WORK INSTRUCTIONS:
Within the entries below, every line containing "computer" is to be copied.
[DATASET EXTRACT]
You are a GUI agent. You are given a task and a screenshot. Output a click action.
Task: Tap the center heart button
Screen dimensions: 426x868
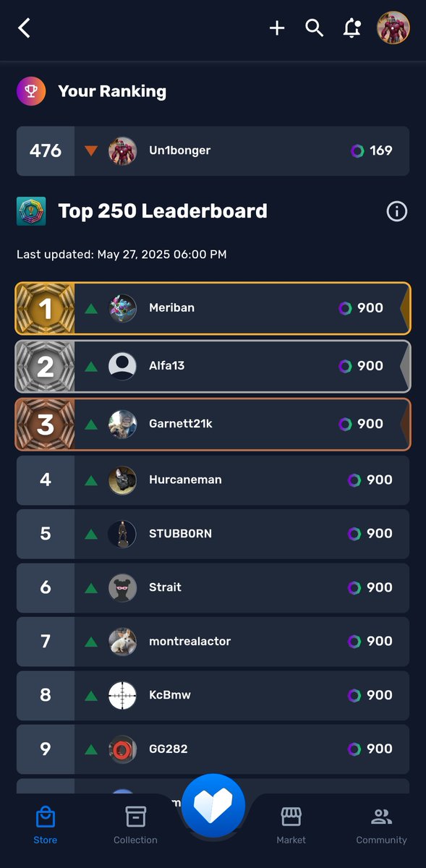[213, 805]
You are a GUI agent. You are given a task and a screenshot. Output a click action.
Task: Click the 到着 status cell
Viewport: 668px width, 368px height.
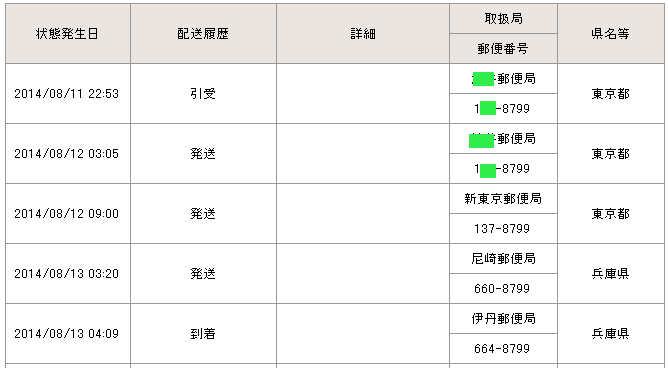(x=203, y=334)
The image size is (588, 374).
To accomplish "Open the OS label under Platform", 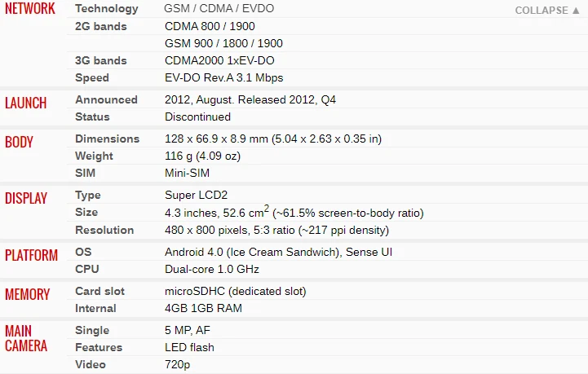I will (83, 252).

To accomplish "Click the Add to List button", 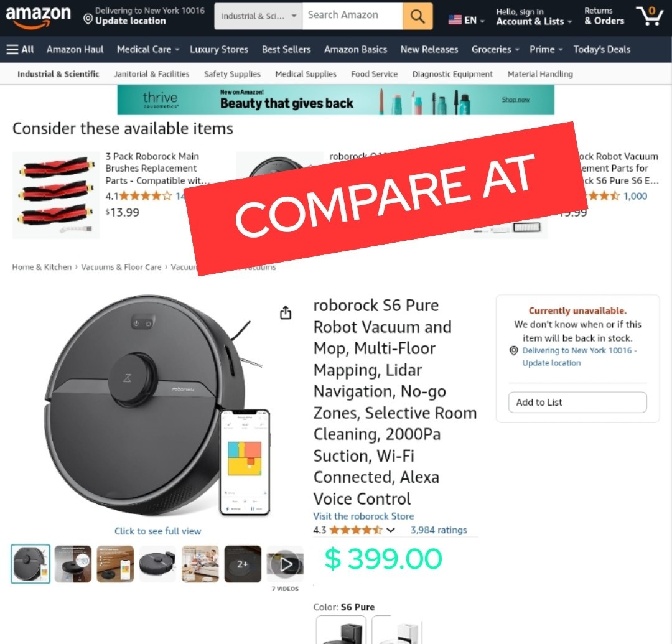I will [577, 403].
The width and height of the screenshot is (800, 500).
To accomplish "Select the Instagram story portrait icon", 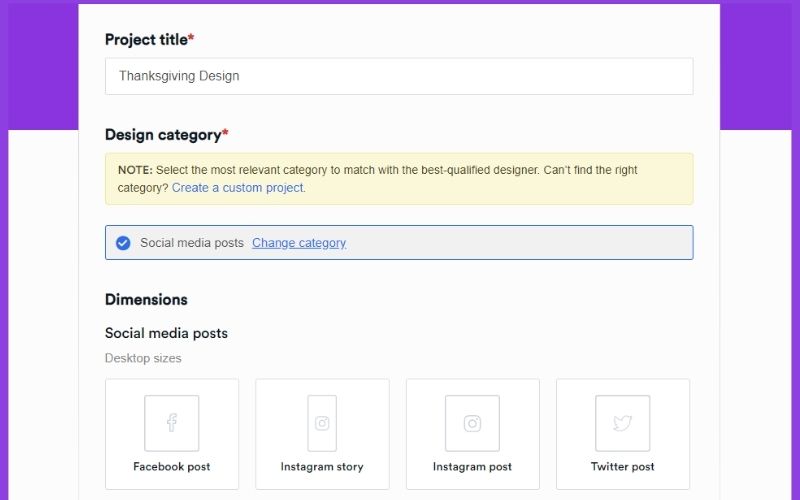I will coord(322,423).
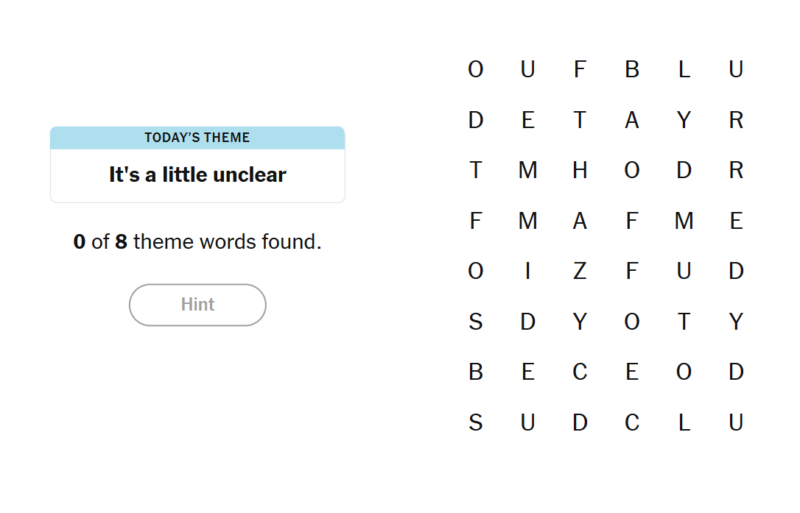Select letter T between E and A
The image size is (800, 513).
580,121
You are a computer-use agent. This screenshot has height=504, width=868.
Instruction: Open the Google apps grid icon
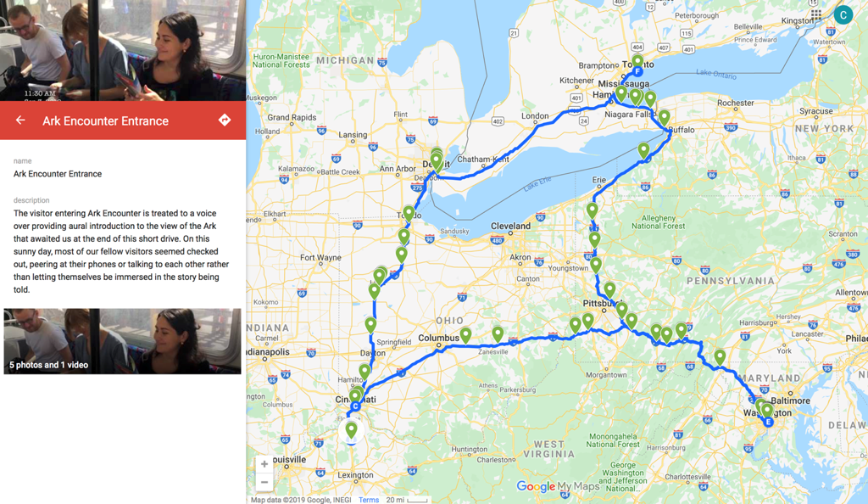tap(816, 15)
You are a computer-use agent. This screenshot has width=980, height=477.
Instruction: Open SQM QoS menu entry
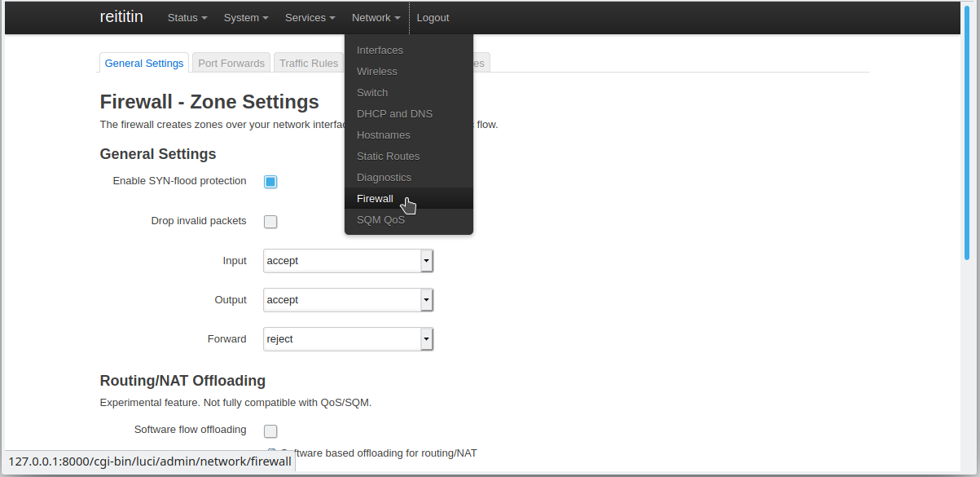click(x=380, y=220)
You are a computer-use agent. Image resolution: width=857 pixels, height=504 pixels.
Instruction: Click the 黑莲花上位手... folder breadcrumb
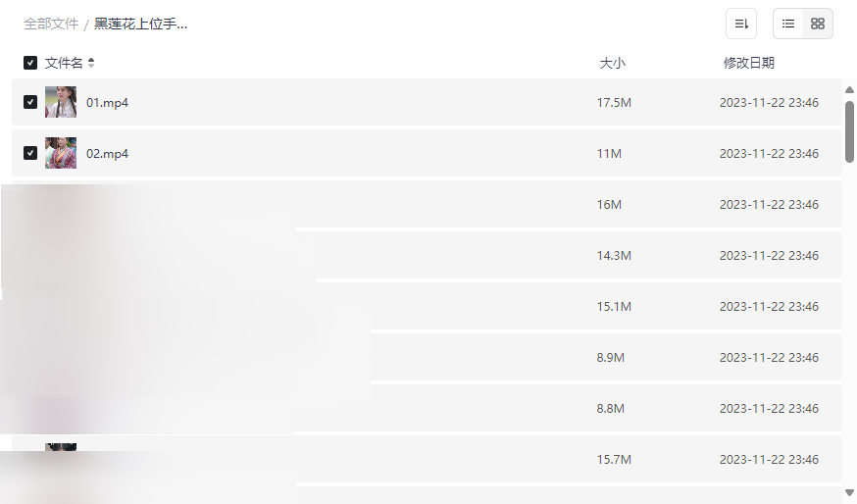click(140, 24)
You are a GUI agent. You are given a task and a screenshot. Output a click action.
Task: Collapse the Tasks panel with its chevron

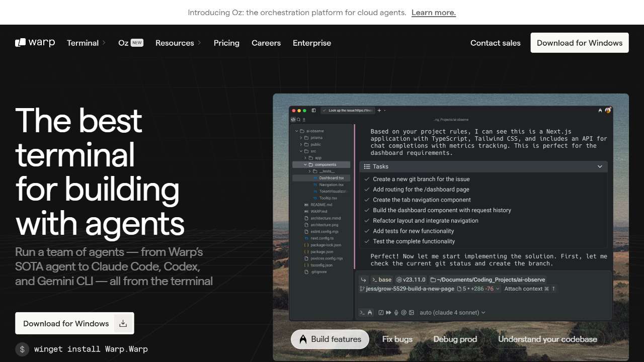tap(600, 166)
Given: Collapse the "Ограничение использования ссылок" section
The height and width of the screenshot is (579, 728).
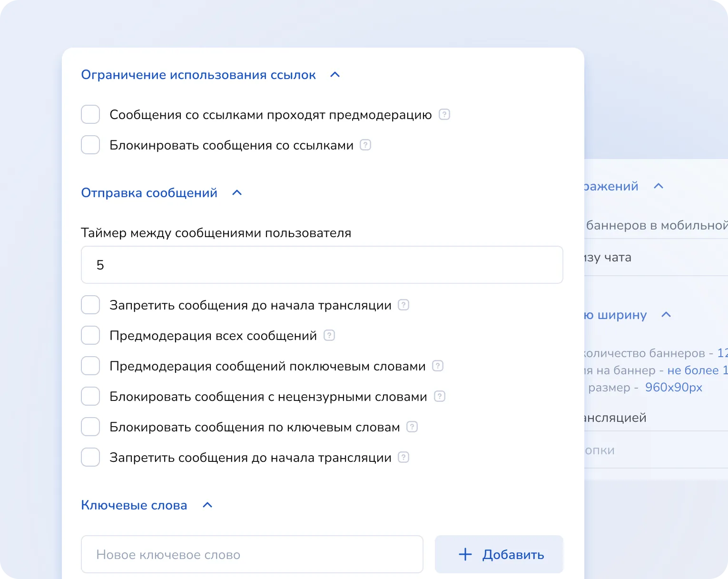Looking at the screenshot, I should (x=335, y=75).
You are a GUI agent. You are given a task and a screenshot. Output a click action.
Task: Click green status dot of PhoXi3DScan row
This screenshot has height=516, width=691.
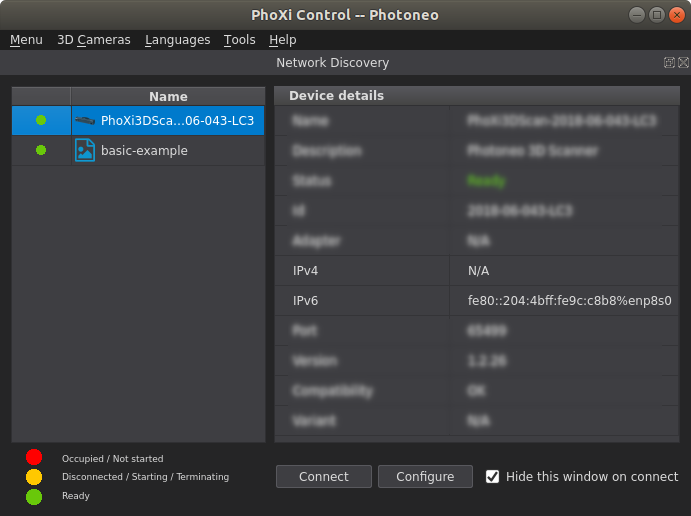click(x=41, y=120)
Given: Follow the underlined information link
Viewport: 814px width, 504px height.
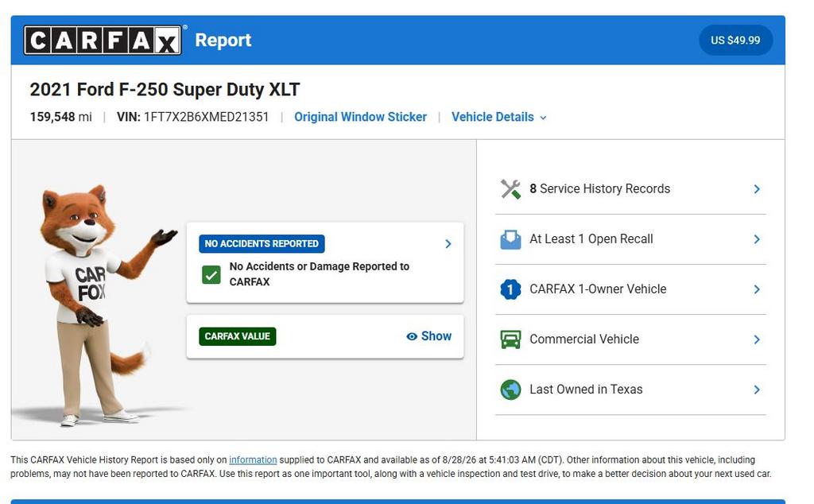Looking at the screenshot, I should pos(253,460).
[/DATASET EXTRACT]
ANSWER BOX:
You are a computer-use agent. This screenshot has height=504, width=868.
You are a computer-use agent. This screenshot has width=980, height=477.
You are a computer-use agent. Image resolution: width=857 pixels, height=504 pixels.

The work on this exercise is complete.